### Task prompt
In the records below, find the line that contains "You are a computer-use". Retype that line and all the lines after it through the end, leaving out the pictures.
'''
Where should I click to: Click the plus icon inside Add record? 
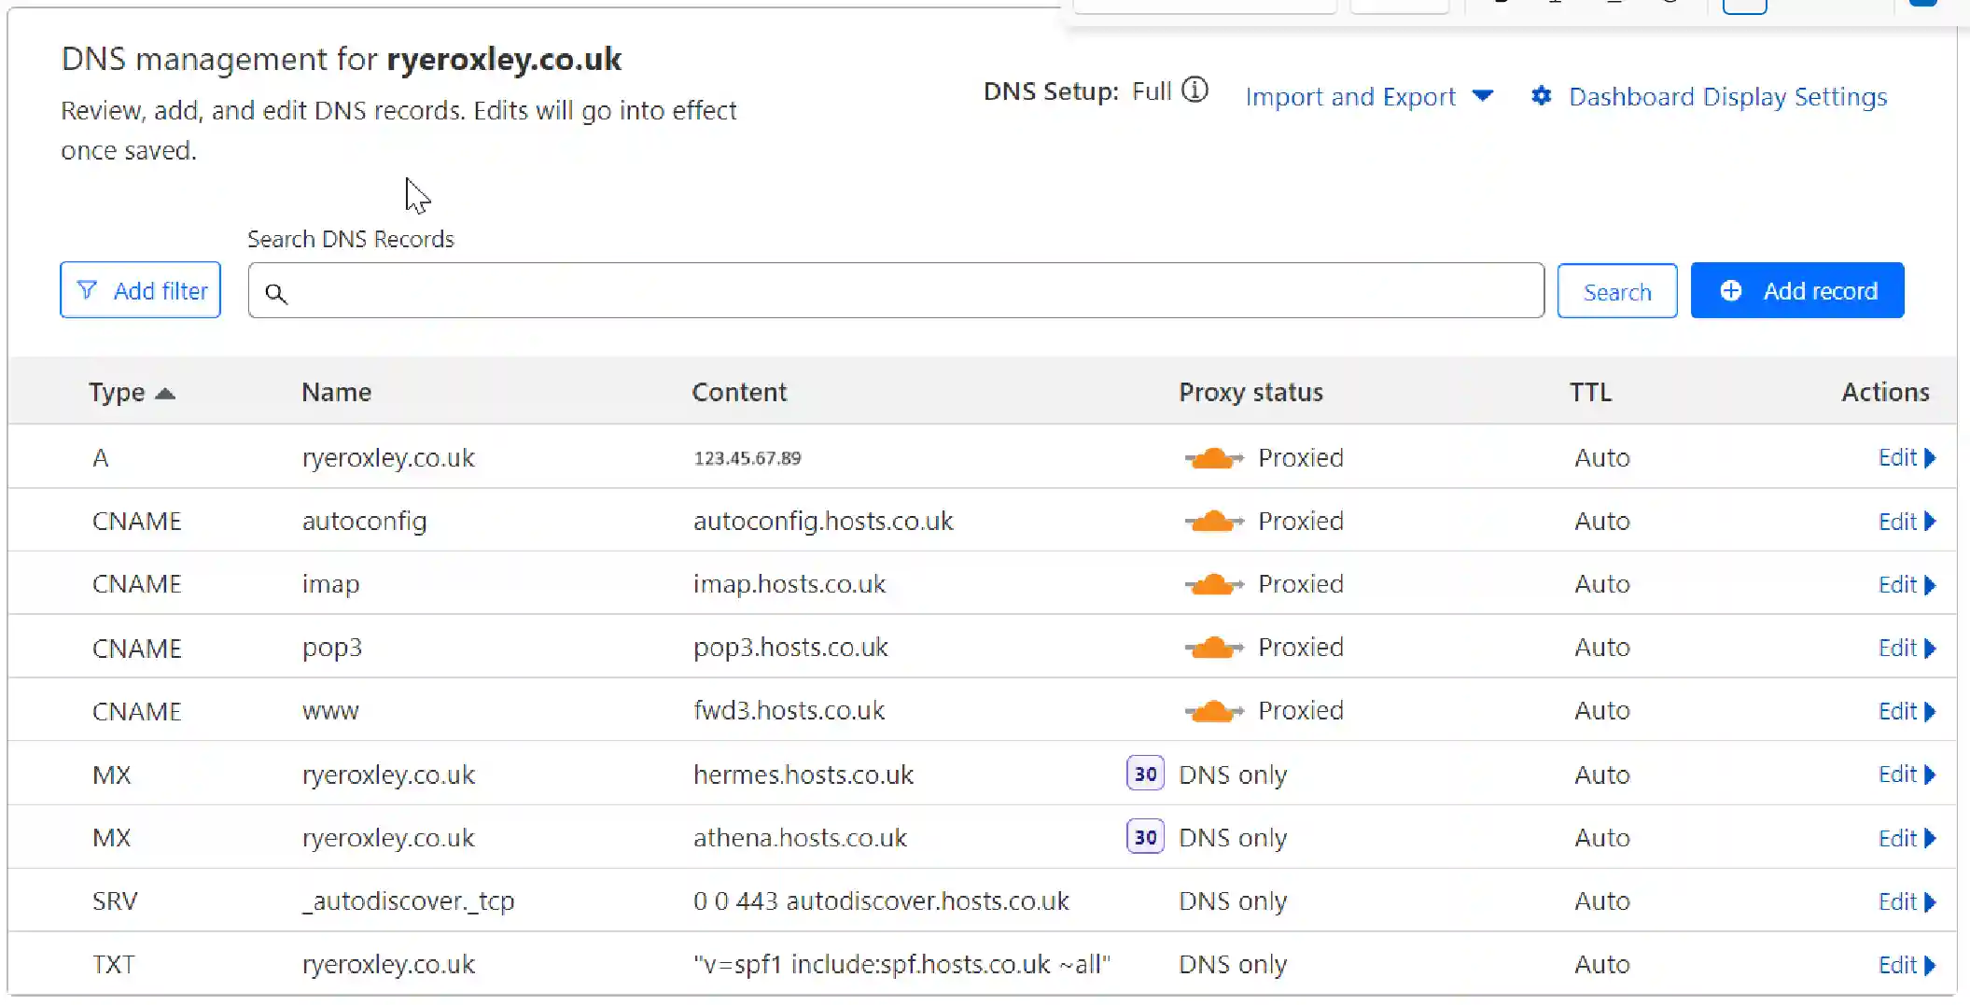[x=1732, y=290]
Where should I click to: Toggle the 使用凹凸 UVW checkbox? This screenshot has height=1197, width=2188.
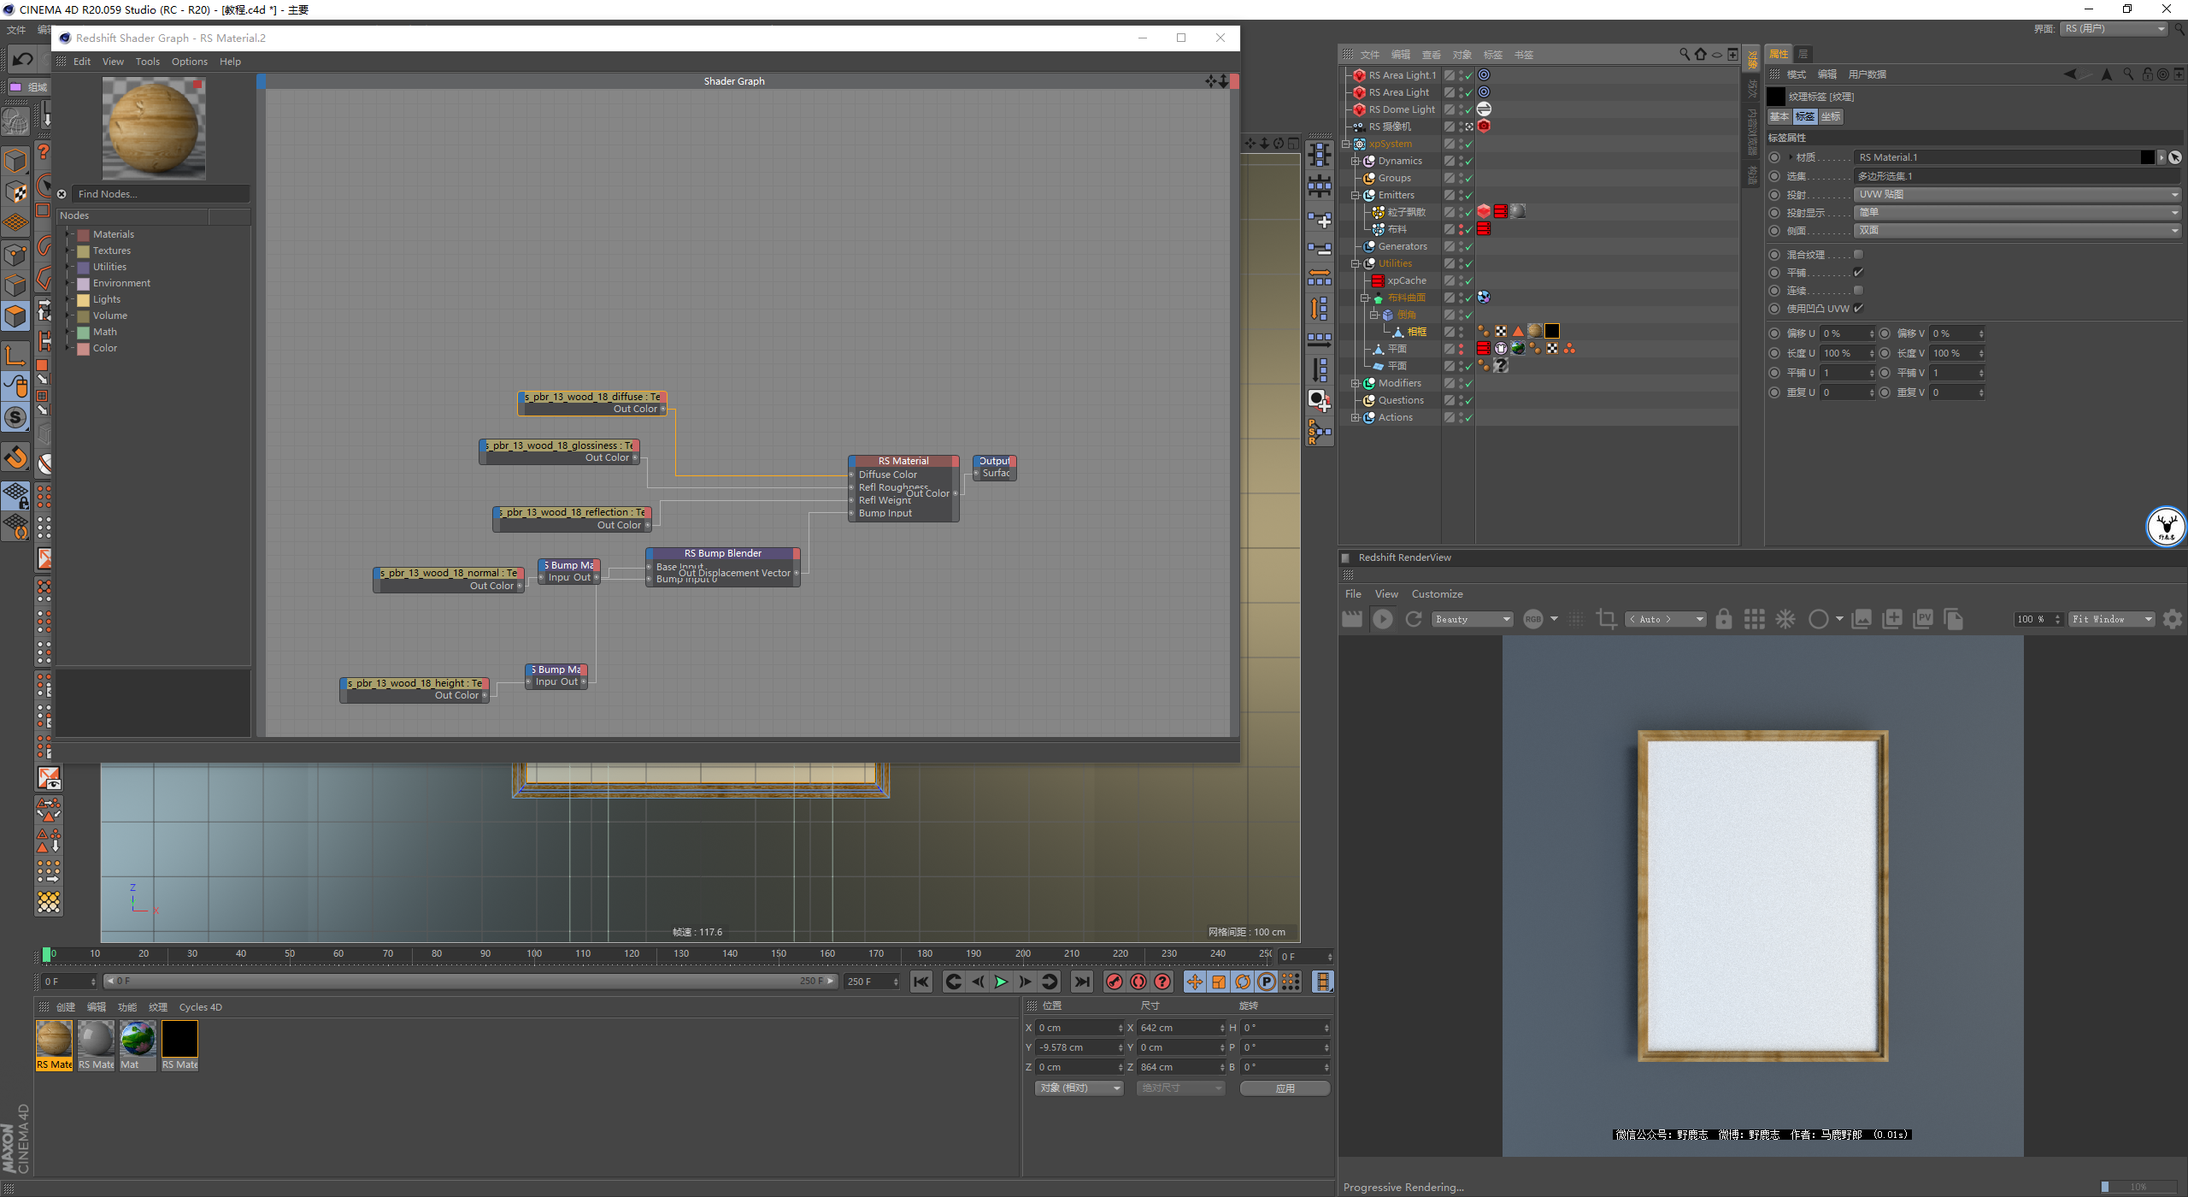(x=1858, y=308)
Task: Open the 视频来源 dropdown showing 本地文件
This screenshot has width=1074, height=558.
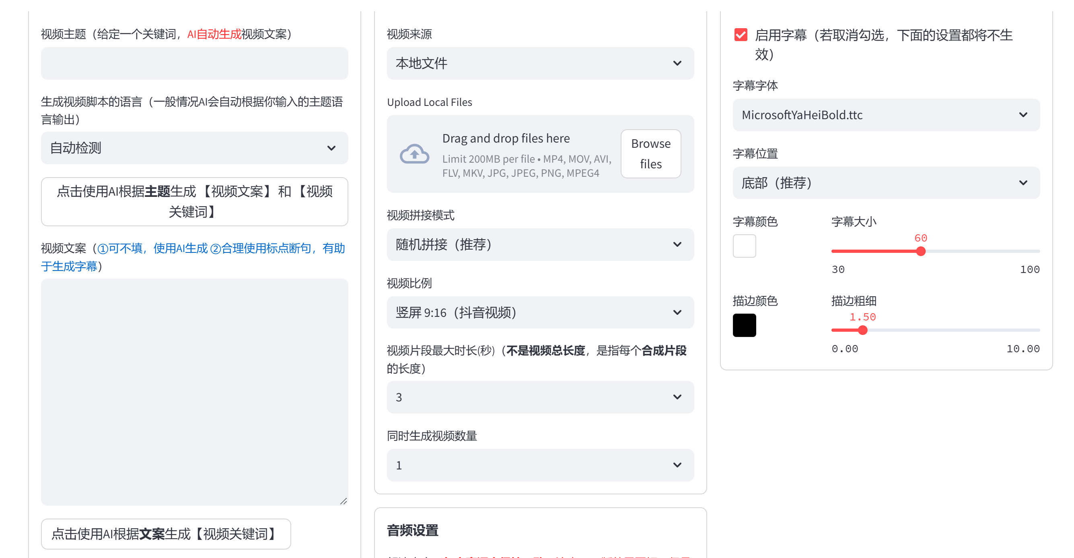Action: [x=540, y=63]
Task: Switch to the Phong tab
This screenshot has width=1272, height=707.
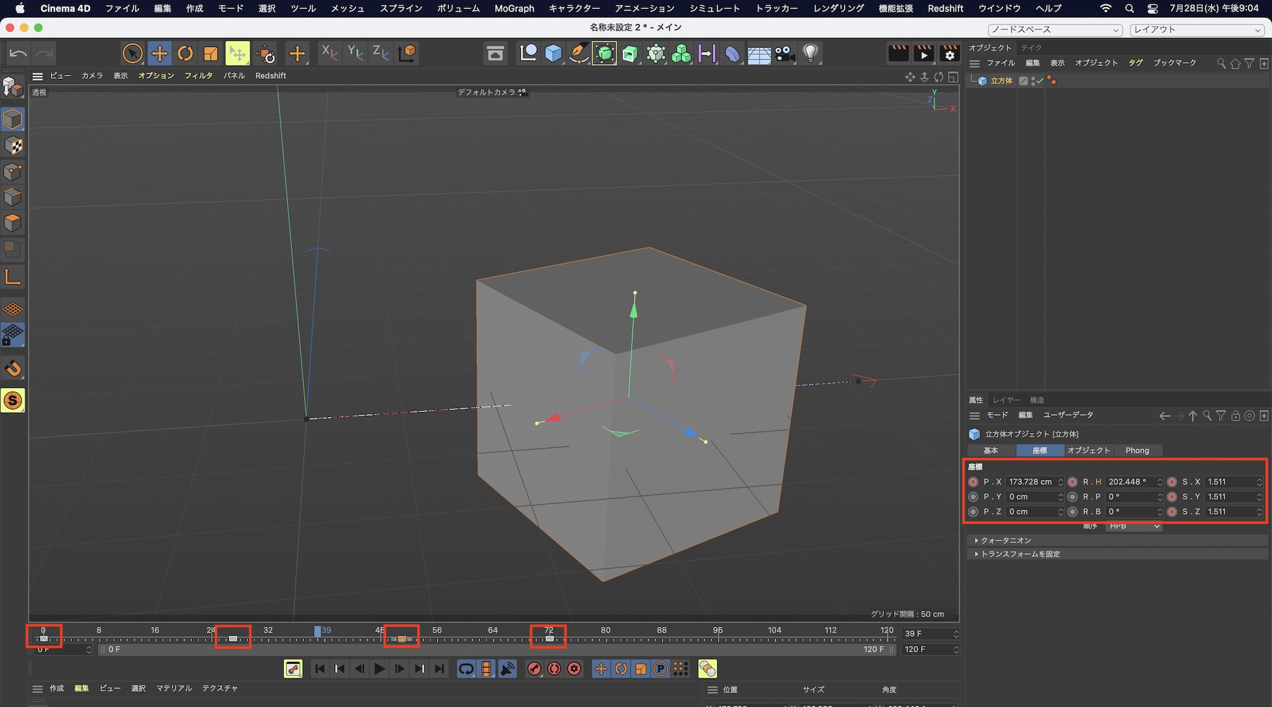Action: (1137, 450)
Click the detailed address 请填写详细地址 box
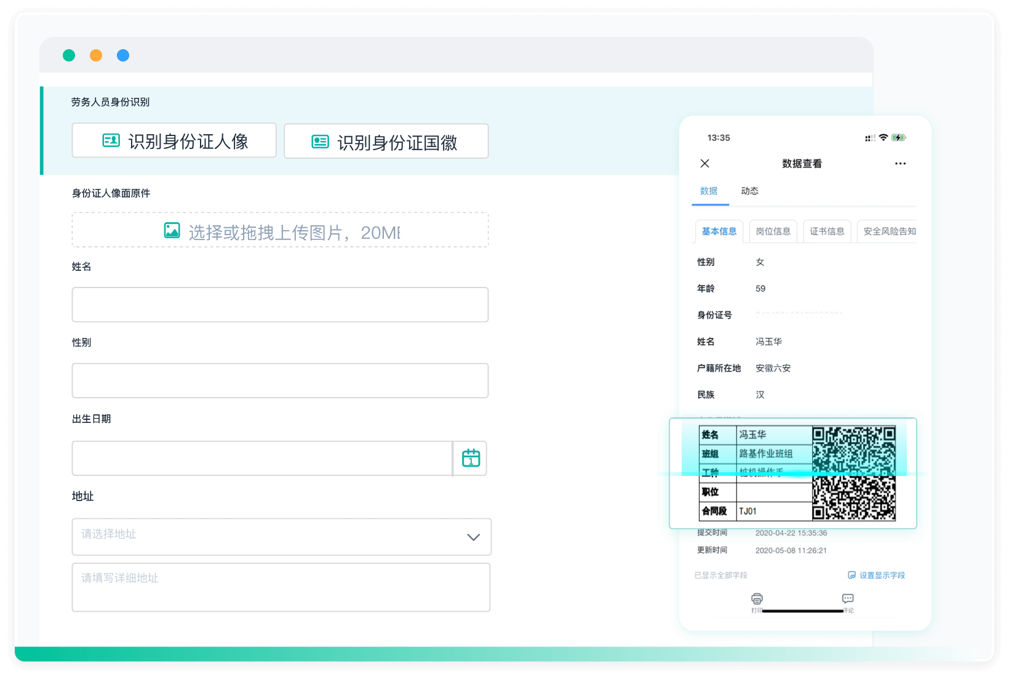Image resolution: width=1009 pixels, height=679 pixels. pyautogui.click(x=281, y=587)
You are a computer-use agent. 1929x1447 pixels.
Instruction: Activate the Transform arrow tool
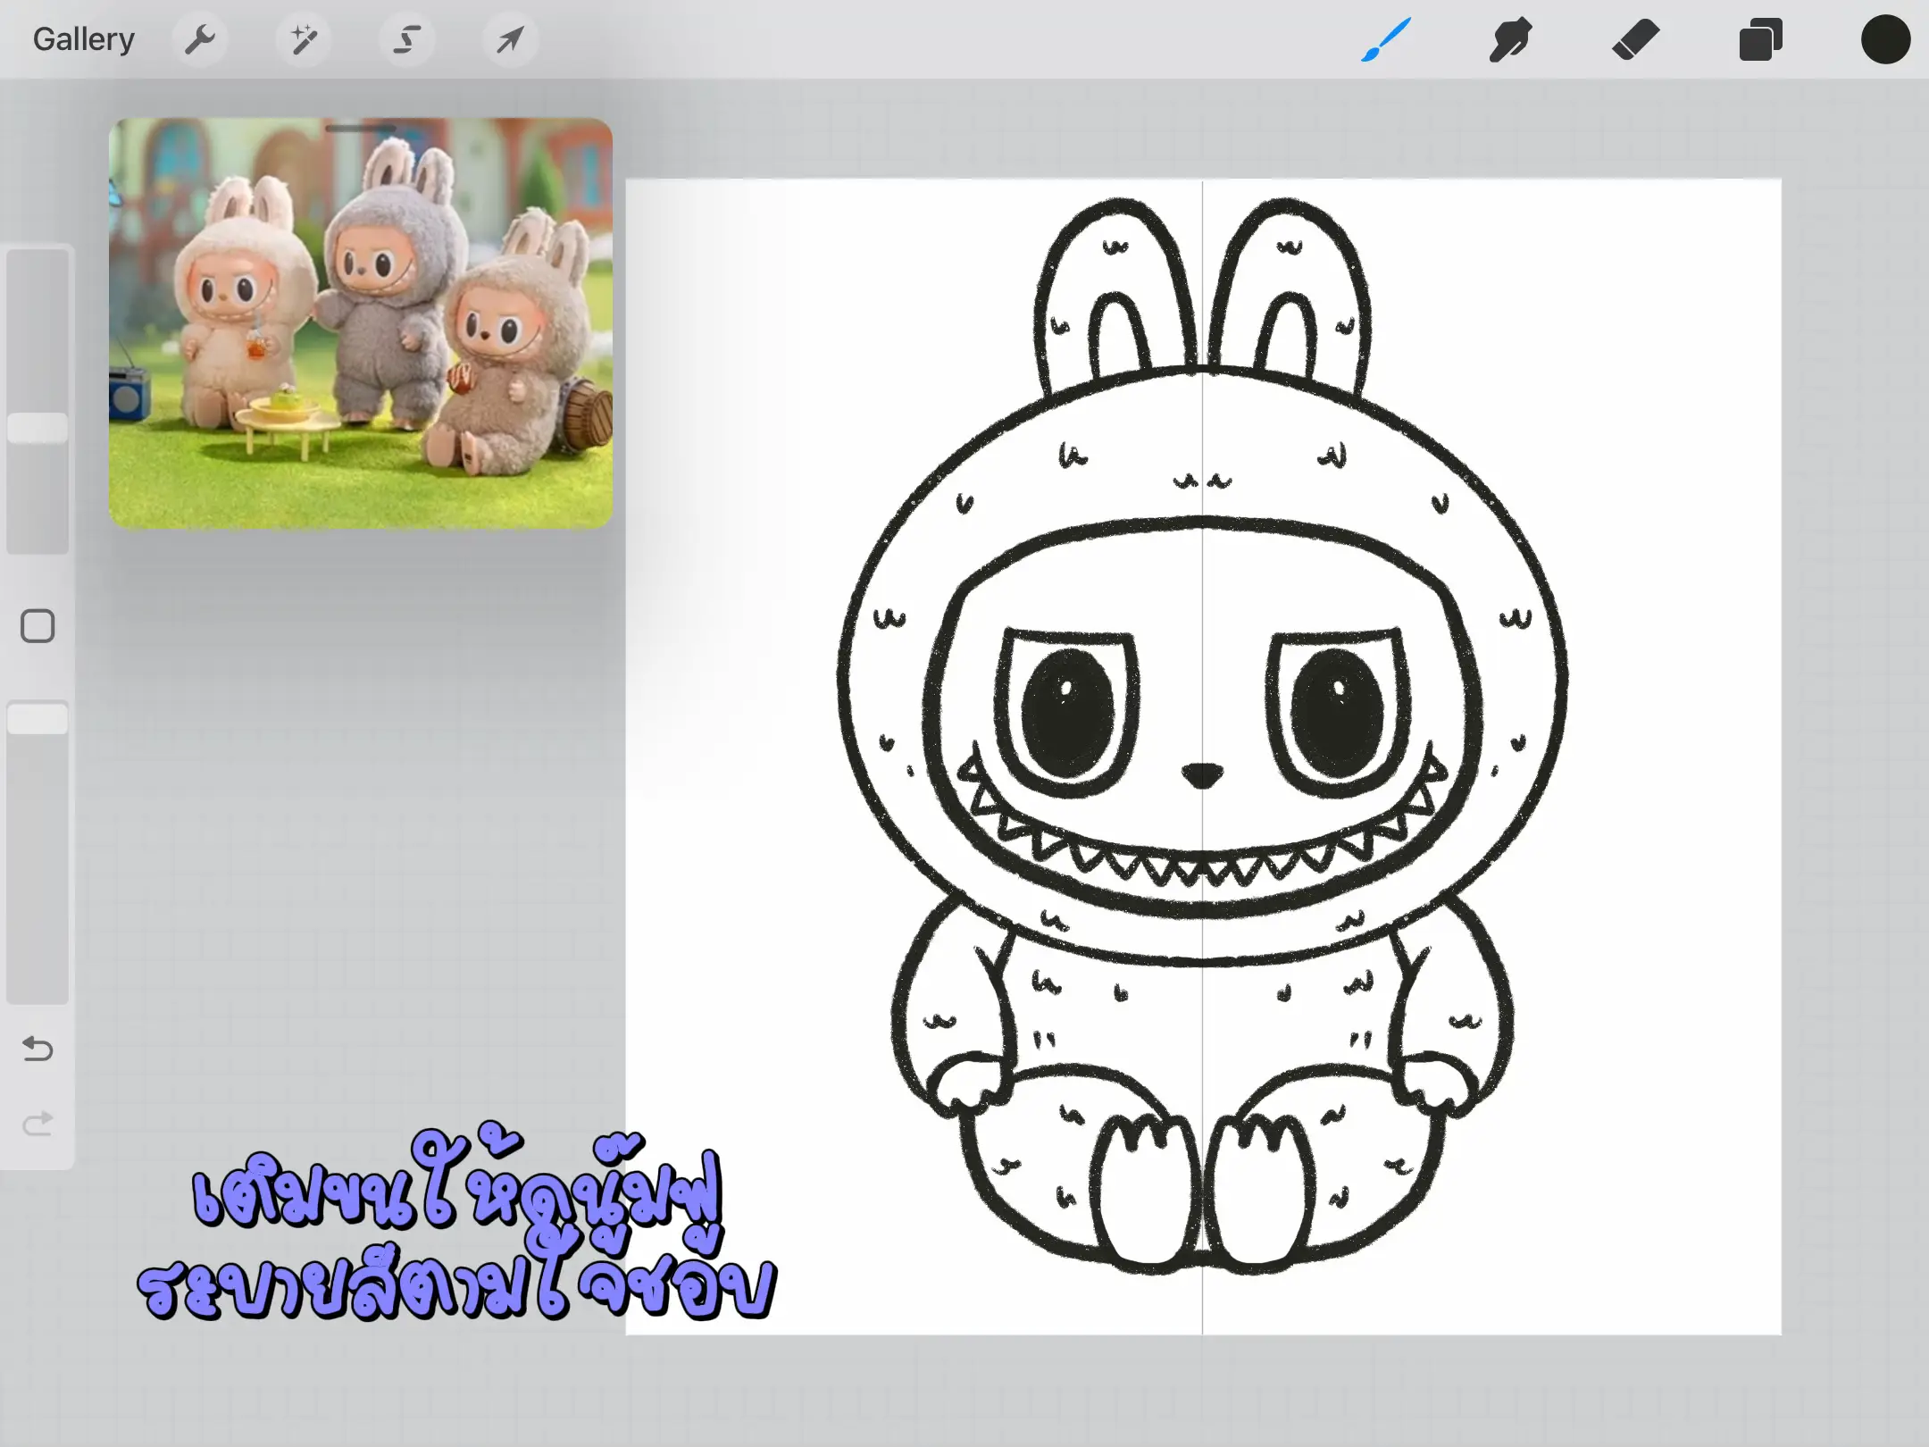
'''
### Result of the exercise
You are a computer-use agent. 1929x1447 pixels.
Instruction: Activate the Transform arrow tool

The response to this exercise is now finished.